Hiçbir babaya yakışmaz ölüm

Hiçbir babaya yakışmaz ölüm
 

Ölüm yakışmaz kimseye, ölüm çaresizliğimizin bu dünyadaki yegâne kanıtı bize, insan var olsun diye yaratıldı ona sual yok, lakin ölüm de bu hayatın malesef vazgeçilmez bir parçası. Hepimiz görevimizi tamamladığımız vakit oraya gideceğiz bu aşikâr ama peki ardımızda bıraktığımız ne olacak?

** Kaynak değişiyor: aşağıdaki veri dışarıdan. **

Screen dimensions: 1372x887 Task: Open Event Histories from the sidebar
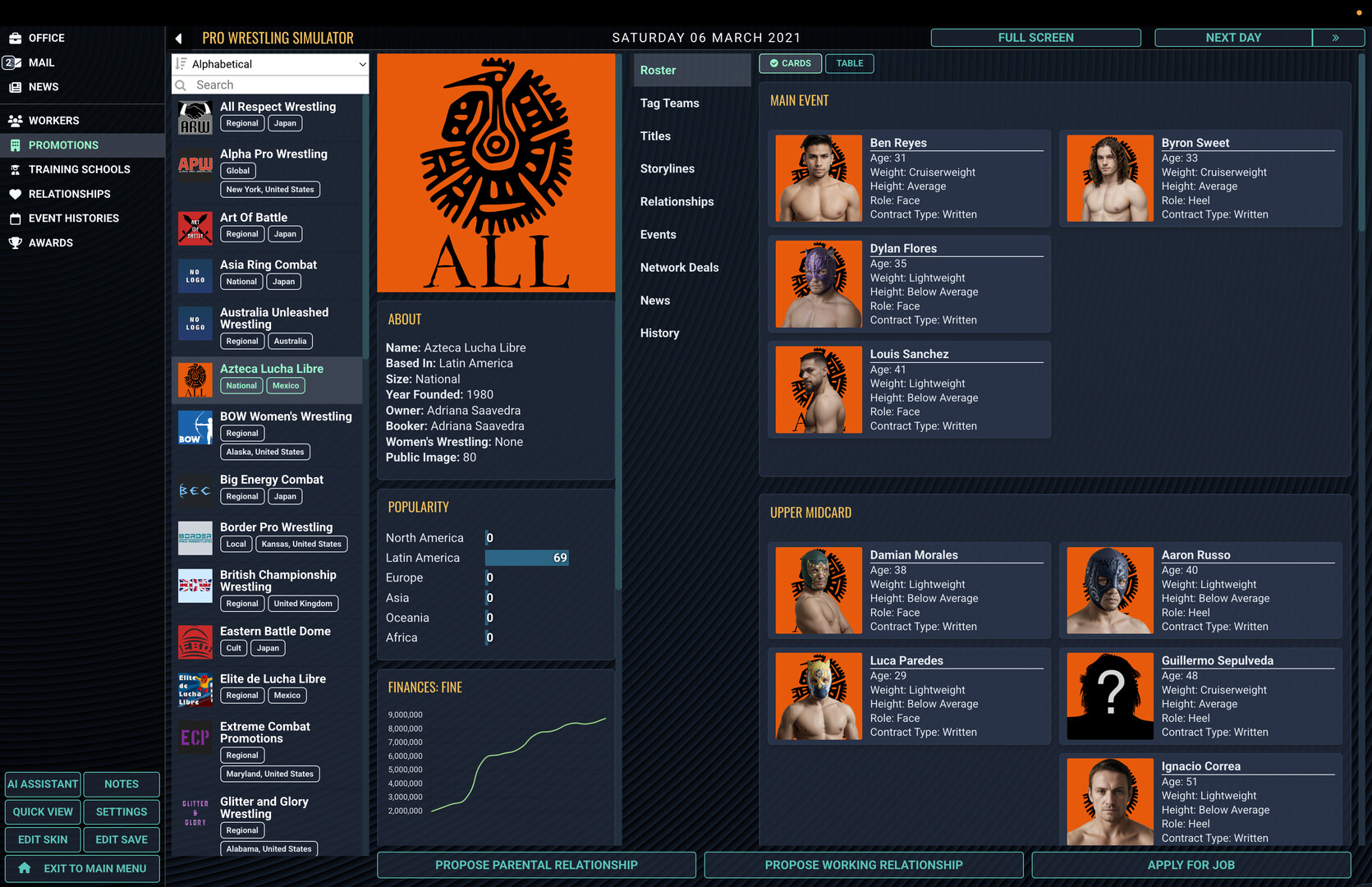[72, 218]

Gerçekten birşeyler bırakıyor muyuz ardımızda; dişe dokunur bir eser adına, gözü yaşlı evlatlardan ve eşlerden, torunlardan gayrı, kaçımız zamanımıza damga vuracak bir eser bırakıyoruz ardımızda delik bir çuldan gayrı? Çok sormuşumdur bu soruyu kendime, insan kendine geldiği vakit çok cömert bir acımasızlıkla iç muhasebesi yapıp, çoğu zaman kendini suçluyor ama ya peki ardımızda gerçekten bıraktıklarımız bizim hakkımızda ne düşünüyor? Bence işin anahtarı bu…

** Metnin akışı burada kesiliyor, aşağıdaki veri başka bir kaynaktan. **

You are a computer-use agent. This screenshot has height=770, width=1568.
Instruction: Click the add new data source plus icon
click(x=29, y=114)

İzlerken beni gerçekten etkileyen bir, iki film vardır. Bunlardan biri de “Babam ve Oğlum”. Orada Sadık, hastane odasındayken kendi deyimi ile “Hep bu olmamışlık vardı aramızda” dediği babasının ona ettiği unutulmaz sözler gelir aklıma. Kendisine göre cahil(?) ve konuşmaktan aciz toprak ağası babası kominist olduğu için baba otağını terk eden oğluna dönüp der ki ölüm döşeğinde “Evlatlar babalarını hep hatırlamak istediği gibi hatırlar Sadık, Deniz de (Sadık'ın oğlu) seni öyle hatırlayacak.” Yani hastane odasındaki ölüme her an biraz daha yaklaştıkları için zayıflayan halleri ile değil. Hep gözlerinde yarattıkları bir kahraman, rol modeli insan, varlığından gurur duyalası babası olarak hatırlayacak.

“Ozanlara” başlıklı yazımda bahsetmiştim, yitip giden ozanlarımızdan ve onlara olan özlemimden, büyük ozanlardan biri idi Âşık Mahsuni Şerif ve elbette ki, onu benden daha fazla özleyen birileri vardı, Emrah Mahsuni yani oğlu bunlarından başında gelmekteydi. Babasına olan özlemini öyle bir dile ve saza getirdi ki, gözlerimizde tutamadık tomurcukları, yaradanına serzendiği bu güzel türkü ile hüzünlere daldık.

Özledim Babam

Es de kokun gelsin Hacı Bektaş’tan
Sana gelen gelsin, delikli taş’tan
Yalvarsam Allah’a, gelmez mi baştan?
Her zaman yolunu gözlerim babam..

Ummana dalıp da hayalin görsem
Canımdan can katıp geri getirsem
Sarılıp boynuna, hoş geldin desem
Yine gel dünya’ya özlerim babam

Senden gelir sana gider bu yolum
Gönlümde baharım hasretim gülüm
Mahsuni Şerif’e yakışmaz ölüm
Doymadan Emrah’ın nereye babam?

Sormak istediğim sadece şu, babası Âşık Mahsuni Şerif değil de, yalnızca Şerif olsaydı Emrah bu özlem dolu türküyü babasına yakmayacak mıydı? Ben cevabı biliyorum; Ege’nin şirin köylerinden birinde ilkokul mezunu, kendi halinde bir bağcı olan dünyalar güzeli insan dedem, babamın aklına ne zaman gelse hala hiç erinmeden, gücenmeden oturur gözyaşı döker. Üniversiteden dereceyle mezun olup iş camiasında çok sayılan sevilen, aynı güzellikteki oğlu babam ve dahi torunu ben, Tevfik Munzevi.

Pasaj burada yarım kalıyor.